▸ **WHAT YOU HAVE TO DO**
Each line in these records that contains "will" counts once. Give the number only.
[Opening RECORD EXTRACTS section]
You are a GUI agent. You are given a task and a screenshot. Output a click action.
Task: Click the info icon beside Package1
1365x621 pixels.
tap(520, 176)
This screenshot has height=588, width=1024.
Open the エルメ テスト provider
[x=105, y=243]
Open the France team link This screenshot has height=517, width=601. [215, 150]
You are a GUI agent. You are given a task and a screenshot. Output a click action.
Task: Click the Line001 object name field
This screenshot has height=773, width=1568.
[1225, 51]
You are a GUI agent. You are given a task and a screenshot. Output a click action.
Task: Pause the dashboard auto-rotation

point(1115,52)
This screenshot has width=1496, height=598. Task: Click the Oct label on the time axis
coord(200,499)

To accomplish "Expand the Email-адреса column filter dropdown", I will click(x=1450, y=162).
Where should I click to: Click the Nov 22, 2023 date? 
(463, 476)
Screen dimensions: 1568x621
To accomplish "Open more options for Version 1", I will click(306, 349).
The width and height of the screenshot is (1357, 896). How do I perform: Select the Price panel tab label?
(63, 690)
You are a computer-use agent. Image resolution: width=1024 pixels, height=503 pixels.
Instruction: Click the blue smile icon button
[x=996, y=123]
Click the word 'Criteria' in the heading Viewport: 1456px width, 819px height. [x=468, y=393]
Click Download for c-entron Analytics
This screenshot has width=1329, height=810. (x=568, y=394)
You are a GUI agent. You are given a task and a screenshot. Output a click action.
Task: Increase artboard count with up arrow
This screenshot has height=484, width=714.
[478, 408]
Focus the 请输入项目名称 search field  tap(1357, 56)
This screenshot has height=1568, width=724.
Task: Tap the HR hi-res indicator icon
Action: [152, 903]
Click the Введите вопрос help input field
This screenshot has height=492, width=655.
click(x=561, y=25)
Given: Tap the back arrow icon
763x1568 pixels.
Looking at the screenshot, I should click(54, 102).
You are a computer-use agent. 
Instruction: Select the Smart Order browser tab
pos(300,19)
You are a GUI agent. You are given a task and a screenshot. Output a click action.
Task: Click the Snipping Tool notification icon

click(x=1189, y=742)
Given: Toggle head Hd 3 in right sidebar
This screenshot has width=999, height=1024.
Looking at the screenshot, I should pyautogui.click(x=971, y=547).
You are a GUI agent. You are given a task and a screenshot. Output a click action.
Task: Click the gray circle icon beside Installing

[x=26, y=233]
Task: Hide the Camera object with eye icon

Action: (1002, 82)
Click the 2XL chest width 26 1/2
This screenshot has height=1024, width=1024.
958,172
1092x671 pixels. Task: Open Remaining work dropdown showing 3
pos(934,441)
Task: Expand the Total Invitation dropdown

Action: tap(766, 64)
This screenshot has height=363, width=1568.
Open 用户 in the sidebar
[Closing RECORD EXTRACTS section]
▸ **TASK RESPONSE**
2